**Task directions**. Copy out exactly the lines below that run from the one holding "This screenshot has width=895, height=578." to the one holding "Go to the Options", keeping both of those lines and no others.

(Dataset entries)
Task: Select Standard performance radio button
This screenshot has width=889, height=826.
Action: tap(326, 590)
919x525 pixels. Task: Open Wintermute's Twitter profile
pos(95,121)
* * *
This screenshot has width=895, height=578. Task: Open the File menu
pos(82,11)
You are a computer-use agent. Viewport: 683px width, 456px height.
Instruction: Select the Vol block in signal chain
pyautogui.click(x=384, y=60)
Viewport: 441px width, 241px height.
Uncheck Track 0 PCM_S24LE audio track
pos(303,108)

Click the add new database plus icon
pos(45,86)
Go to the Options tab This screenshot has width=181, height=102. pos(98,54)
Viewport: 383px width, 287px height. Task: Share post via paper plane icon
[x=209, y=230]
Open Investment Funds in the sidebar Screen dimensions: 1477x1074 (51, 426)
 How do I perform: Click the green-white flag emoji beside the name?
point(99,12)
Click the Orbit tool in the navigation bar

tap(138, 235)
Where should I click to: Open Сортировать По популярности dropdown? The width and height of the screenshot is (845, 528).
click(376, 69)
* * *
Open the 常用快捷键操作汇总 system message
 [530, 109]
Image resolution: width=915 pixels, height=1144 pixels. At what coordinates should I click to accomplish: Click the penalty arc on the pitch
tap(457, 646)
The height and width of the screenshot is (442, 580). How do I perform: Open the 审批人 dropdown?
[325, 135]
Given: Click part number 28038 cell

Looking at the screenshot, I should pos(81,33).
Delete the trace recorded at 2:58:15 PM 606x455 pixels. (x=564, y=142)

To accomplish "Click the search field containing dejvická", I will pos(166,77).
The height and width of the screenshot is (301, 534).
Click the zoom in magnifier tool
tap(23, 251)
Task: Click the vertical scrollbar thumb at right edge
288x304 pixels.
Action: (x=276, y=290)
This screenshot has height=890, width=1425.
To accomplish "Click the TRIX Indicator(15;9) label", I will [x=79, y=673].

**Output for this exercise**.
This screenshot has width=895, height=578. Task: Open the File menu
pos(82,11)
You are a computer-use agent. Viewport: 683px width, 456px height.
Instruction: Select the Vol block in signal chain
pyautogui.click(x=384, y=60)
Viewport: 441px width, 241px height.
Uncheck Track 0 PCM_S24LE audio track
pos(303,108)

Click the add new database plus icon
pos(45,86)
Go to the Options tab This screenshot has width=181, height=102. pos(98,54)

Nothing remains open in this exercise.